All professions have become increasingly specialized over the last several decades. We have doctors, engineers, scientists, and yes, investment bankers, who have developed highly selective skill sets for specific applications.
Choosing an investment banker to sell your business is not a choice to be made lightly. In addition to familiarity with the particulars inherent in an industry and the actual sale process, an investment banker’s knowledge, experience, and advice can have significant influence and bearing as to a company’s valuation, its competitive profile, and its ultimate sales price in a transaction.
As private business owners rarely have a need to develop an investment banking relationship for their companies until a sale, merger or acquisition scenario presents itself, making a determination as to which investment bank to choose is crucial. Since the investment bank will likely be an intimate, but temporary relationship, similar to dealing with a surgeon, there are questions that the prudent business owner may wish to ask in order to make an informed selection.
Large, Medium, or Small Investment Bank?
Investment Banking firms can be loosely categorized as Large, Medium and Small sized, with breadth of services often, but not always, proportionate to size.
Bulge Bracket Firms
Large investment banks are also referred to as Bulge Bracket firms. Most of them are located in New York’s Wall Street vicinity, and sport a very wide menu of investment banking services and capabilities. These can include, but are not limited to, securities underwriting, sales and secondary market trading, lending, research analysis, market making, and strategic relationships with prospective buy side clients. A Bulge Bracket investment bank with a global presence and an international clientele is common. Bulge Bracket firms tend to have departmental specialists in different business or product lines or industry coverage experts.
On the other hand, all of these services may be overkill for many clients, especially private, middle market companies, and do not come cheaply. Many large firms have a minimum transaction size of US$100-$150 million or more (and commensurate fee levels) for investment banking deals and cannot take on projects that fall below their policy thresholds. Additionally, unless your company has deep pockets to fuel an acquisition agenda, smaller, private companies can be at a disadvantage with a bulge bracket firm, since many of the institutional relationships they have are likely be publicly traded and/or on the buy side themselves, possibly creating conflicts of interest.

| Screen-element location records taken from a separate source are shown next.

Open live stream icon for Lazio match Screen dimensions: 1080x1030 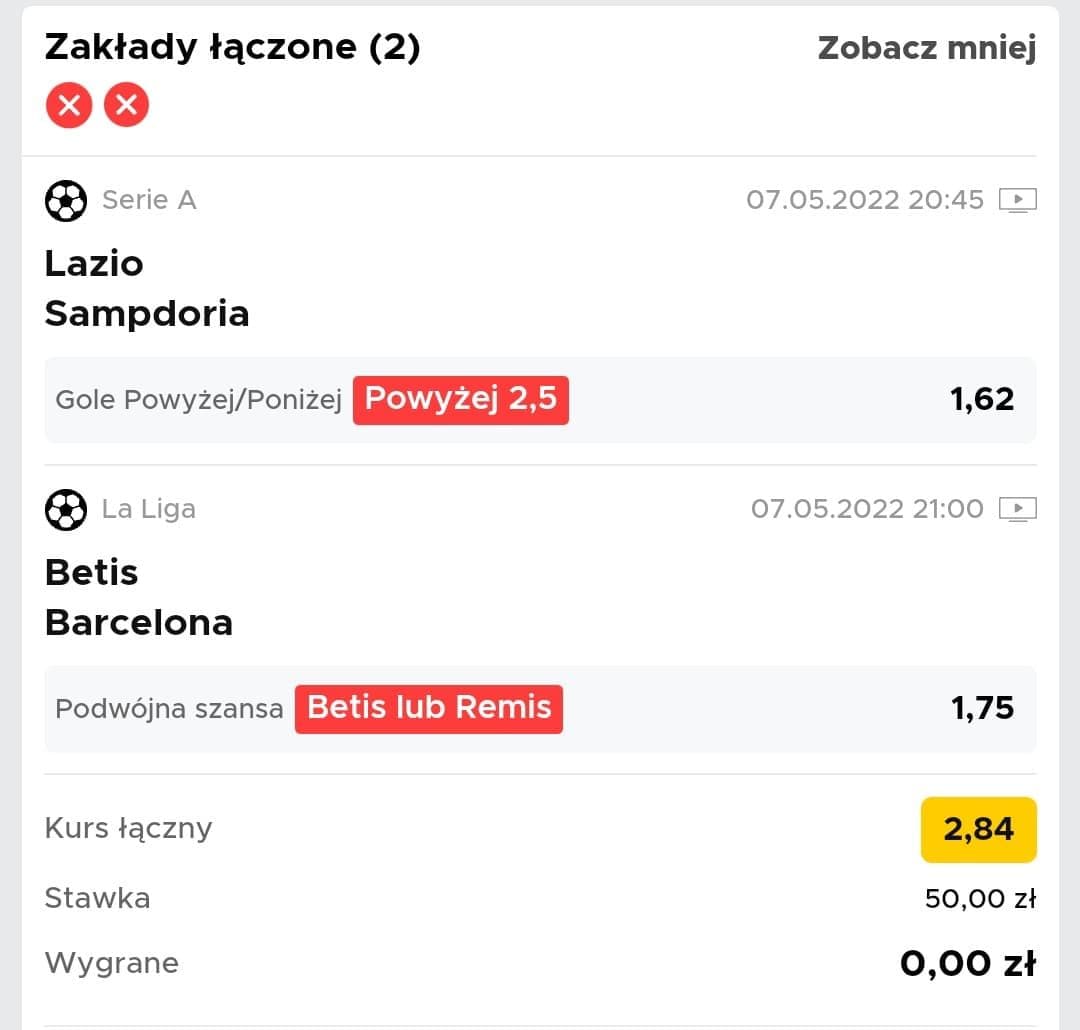tap(1017, 200)
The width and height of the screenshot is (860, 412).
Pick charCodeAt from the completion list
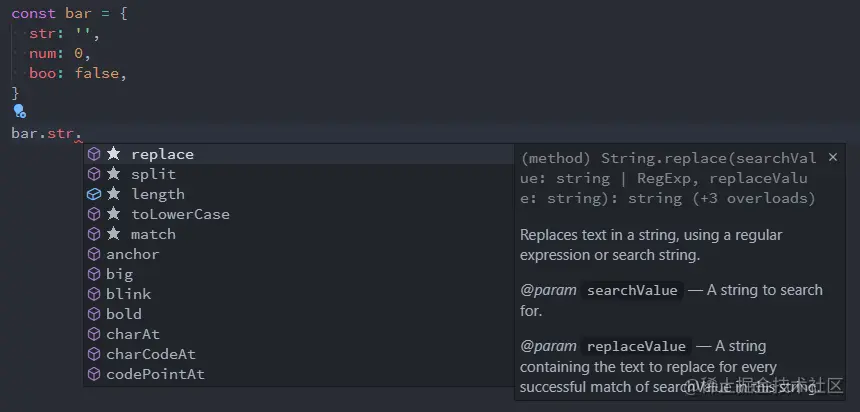[150, 354]
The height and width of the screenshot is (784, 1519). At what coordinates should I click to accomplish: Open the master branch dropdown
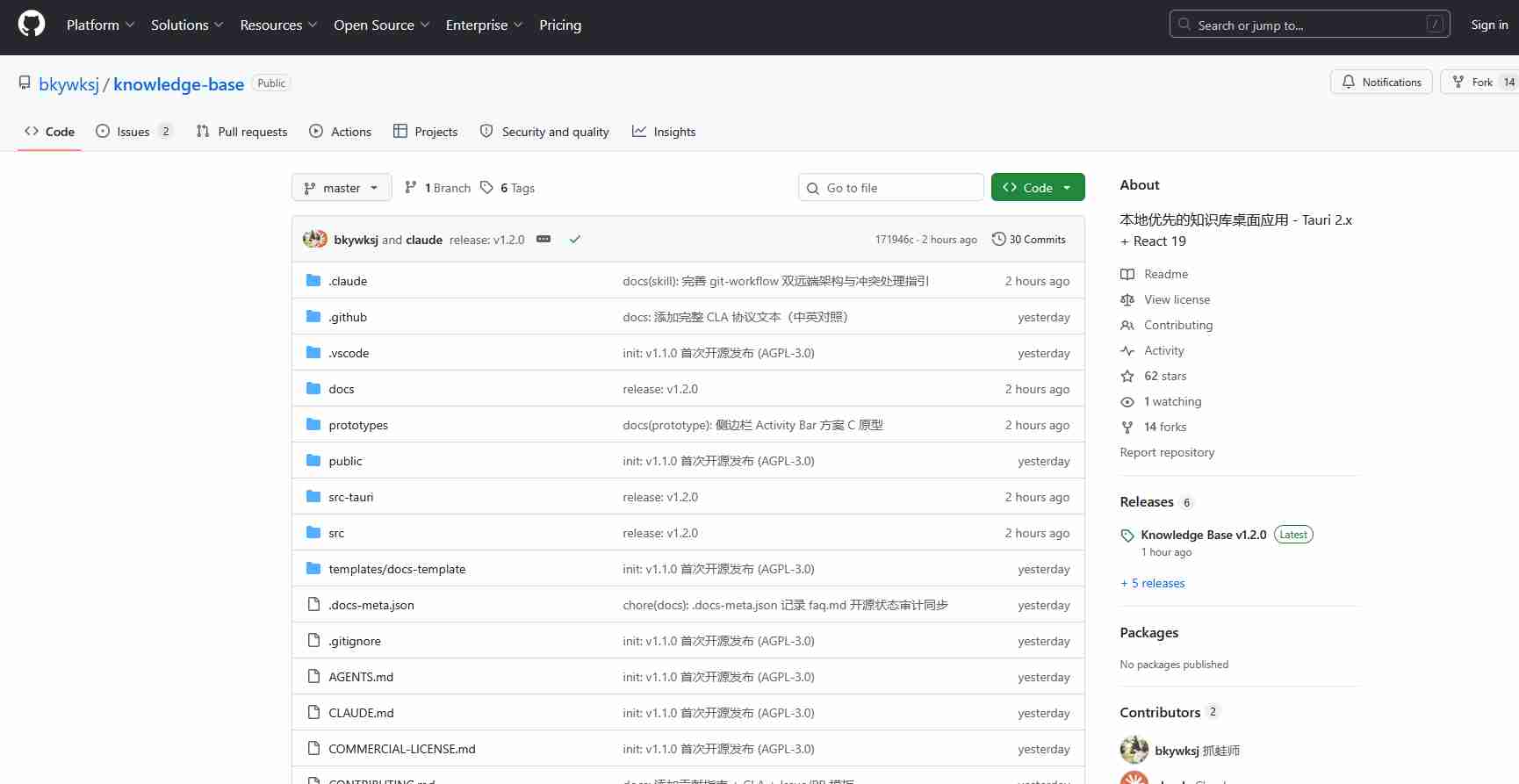[341, 188]
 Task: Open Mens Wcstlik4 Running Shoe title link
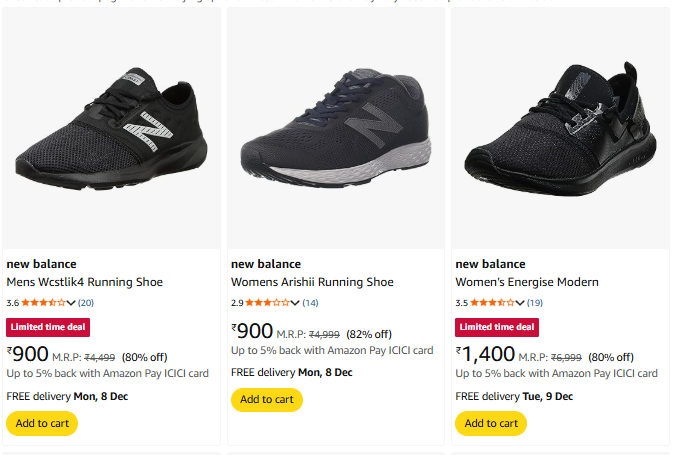click(85, 282)
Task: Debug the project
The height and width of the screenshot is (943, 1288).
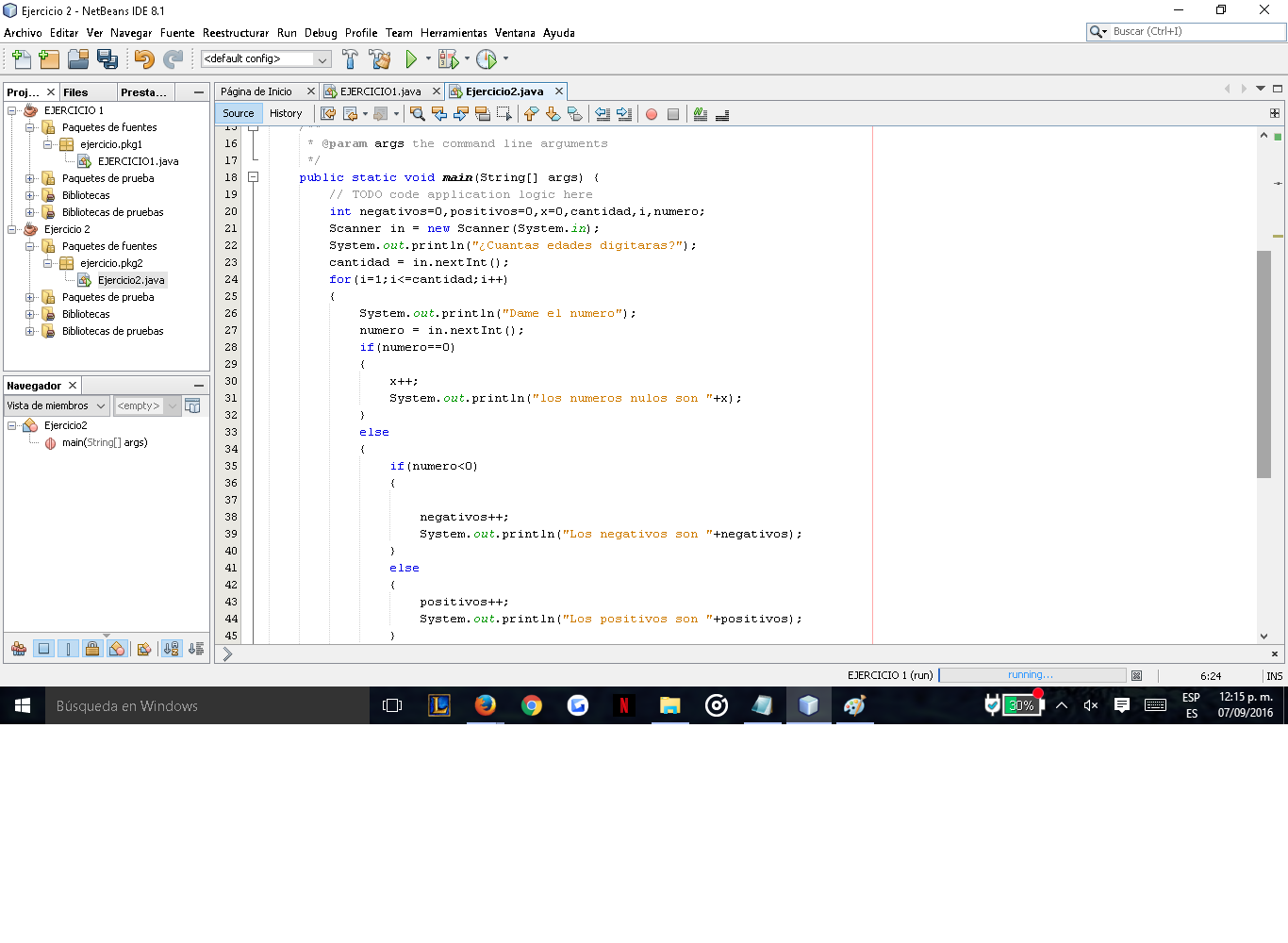Action: pyautogui.click(x=451, y=58)
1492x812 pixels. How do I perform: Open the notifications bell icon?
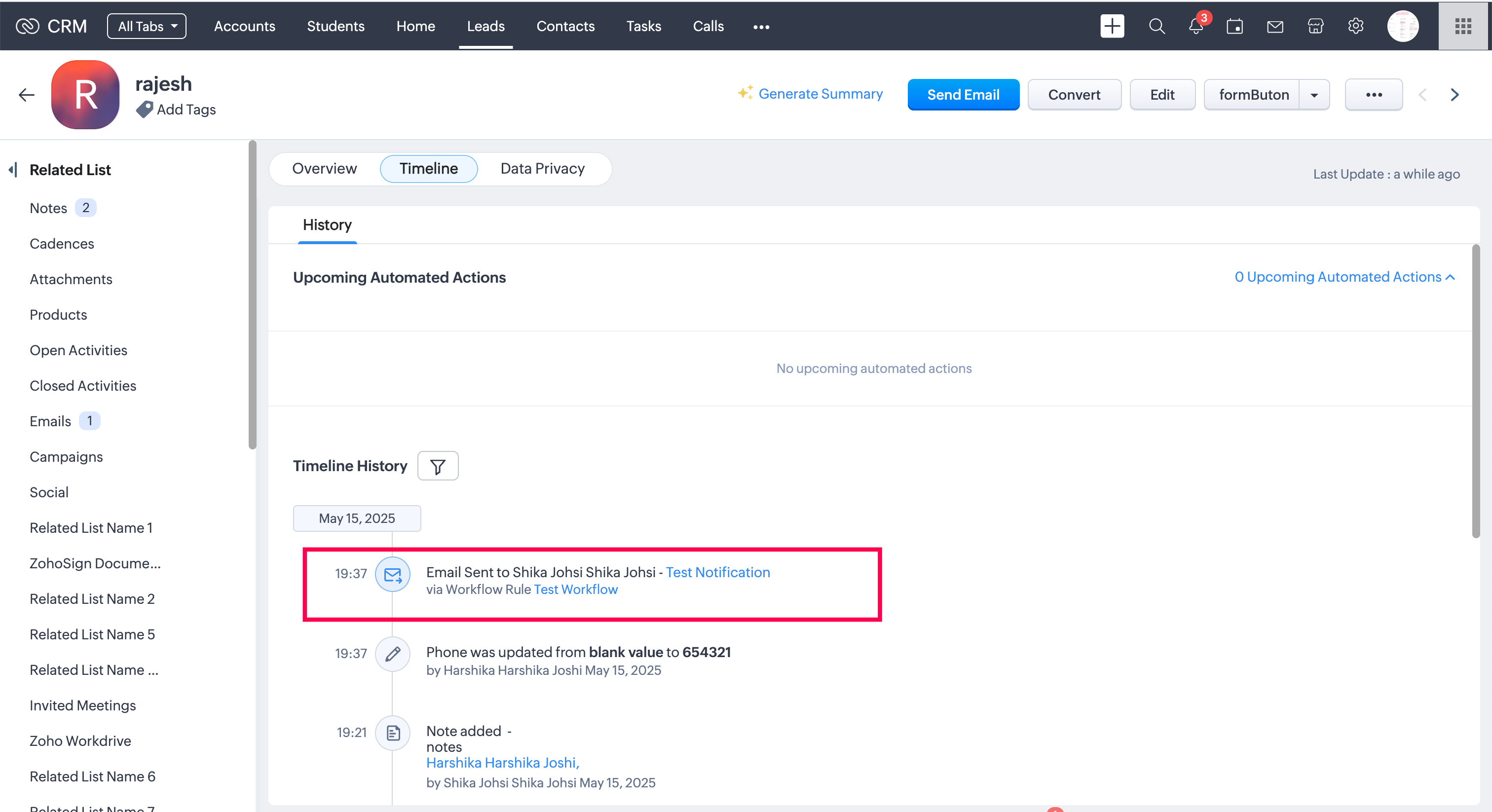(x=1195, y=27)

Specialized Boutique or Middle-Market Investment Bank
A specialized boutique or middle-market investment bank fills in the middle ground between the $5 million to $150 million range (or larger). Sometimes, the boutique investment banker has worked for and apprenticed at one of the larger investment banks having gained solid experience of mergers and acquisitions. While the resources and scope of a boutique or middle-market investment bank may not be as broad as a Bulge Bracket firm, the boutique investment banker may have a specialization within a particular industry or sector.
A boutique with an industry specialization offers clients a deep knowledge of the industry and access to a wide network to buyers and capital sources, which is vitally important for a prospective transaction. For example, if a client is in the energy industry, working with a consumer products expert is of no value – it is a mismatch of services. Do note however, that many middle-market investment banks remain as generalists; they may offer clients limited industry specialization and contacts.
Business brokers represent buy or sell side parties for transactions that are usually $3 million and under. They are often more generalists than specialists and may not be able to provide much in the way of due diligence on a prospective counter-party beyond personal relationships. Their approach is often to “list” the client’s business on various services.
Other considerations to bear in mind when selecting an investment banker might include:
1. Is there a past track record and history of closed transactions within the client’s industry?
2. Can the investment bank provide satisfied client referrals from owners of businesses within the same industry?
3. Does the investment bank take a cookie-cutter, one-size-fits-all approach or is it customized for the particular situation?
4. Is the deal size consistent with the experience of the investment banking firm? Will the client receive proper service and focus relative to the deal size?
5. Is there a personal rapport with the investment banker (after all many hours will be spent with this person and the team), is there trust, will this investment banker provide good advice?
6. Are fees reasonable?
Choose wisely; no need to rush a decision. The ultimate difference can be substantial at the end of the day, not just in terms of value realized (deal values often swing in millions of dollars), but in peace of mind.